Persimmonn · 15/03/2019 12:50

A few months ago dd’s teacher mentioned to me that she can make some faces at children that can be quite rude and taken the wrong way. I started to take note and I am actually really angry with dd.

Recently I’m noticing these faces 3/4 times a day. The worse last week she made a face at my friend at home when we were excited about something and my friend did an excited shout. She gave her the most deathly patronising, snide look, like she was stupid for being excited. Horrible.

This morning, we were looking around a new secondary school and some children visitors were looking around wearing Red Nose Day outfits. Again, horrible snide look at them like they were beneath her. I told her to stop it and suddenly it changed to a smile.

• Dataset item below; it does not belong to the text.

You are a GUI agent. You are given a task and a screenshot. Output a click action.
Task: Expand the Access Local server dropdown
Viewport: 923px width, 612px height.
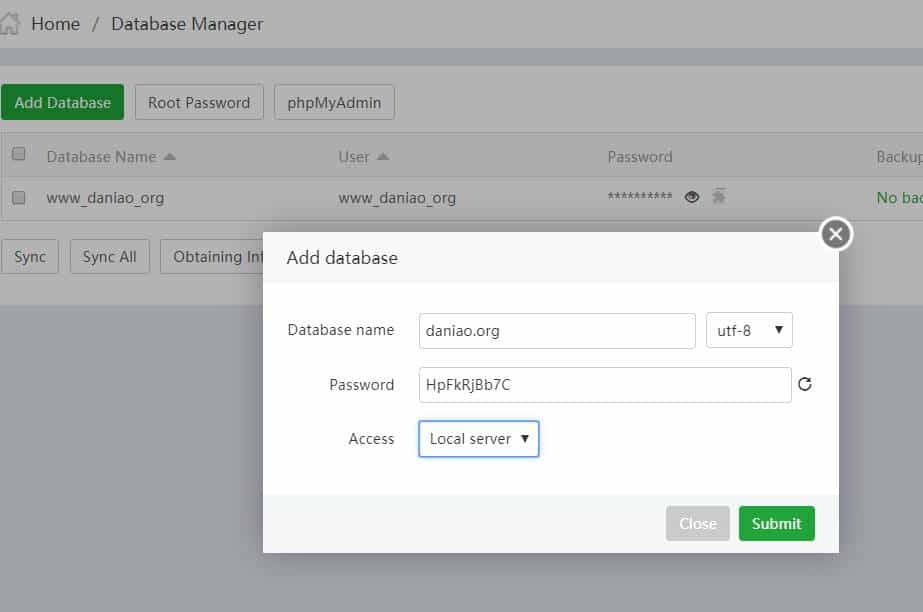479,439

She says she doesn’t realise she’s doing it, I don’t know if I believe her. What do I do and how do I make her stop? Apart from telling her to realise when she’s about to do it and stop.

OP posts:
Shinyletsbebadguys · 15/03/2019 12:54

OP that's a tough one, what about dealing with the underlying reason ? Does she feel she is superior to those who express excitement? If so why ?

Possibly is there another family member who does it that she is unintentionally copying ? My dmum makes really nasty faces ( and in her case means them) and Dsis has them as well through learned behaviour

I have worked hard not to go the same way

CIT80 · 15/03/2019 12:56

My daughter has a terrible habit of rolling her eyes at people and she is adamant she is not aware of doing it - I’ve told her she needs to be aware of her facial reactions to situations but it is hard so you have my sympathy

TheBossOfMe · 15/03/2019 12:57

I think you have to keep letting her know when she does it - learning to hide negative feelings about people is a life skill that everyone has to acquire and some people don't acquire it organically, they need to have it taught to them. I'm constantly surprised at how many people come into the workforce not having this skill - it's a piece of feedback we so often have to give people.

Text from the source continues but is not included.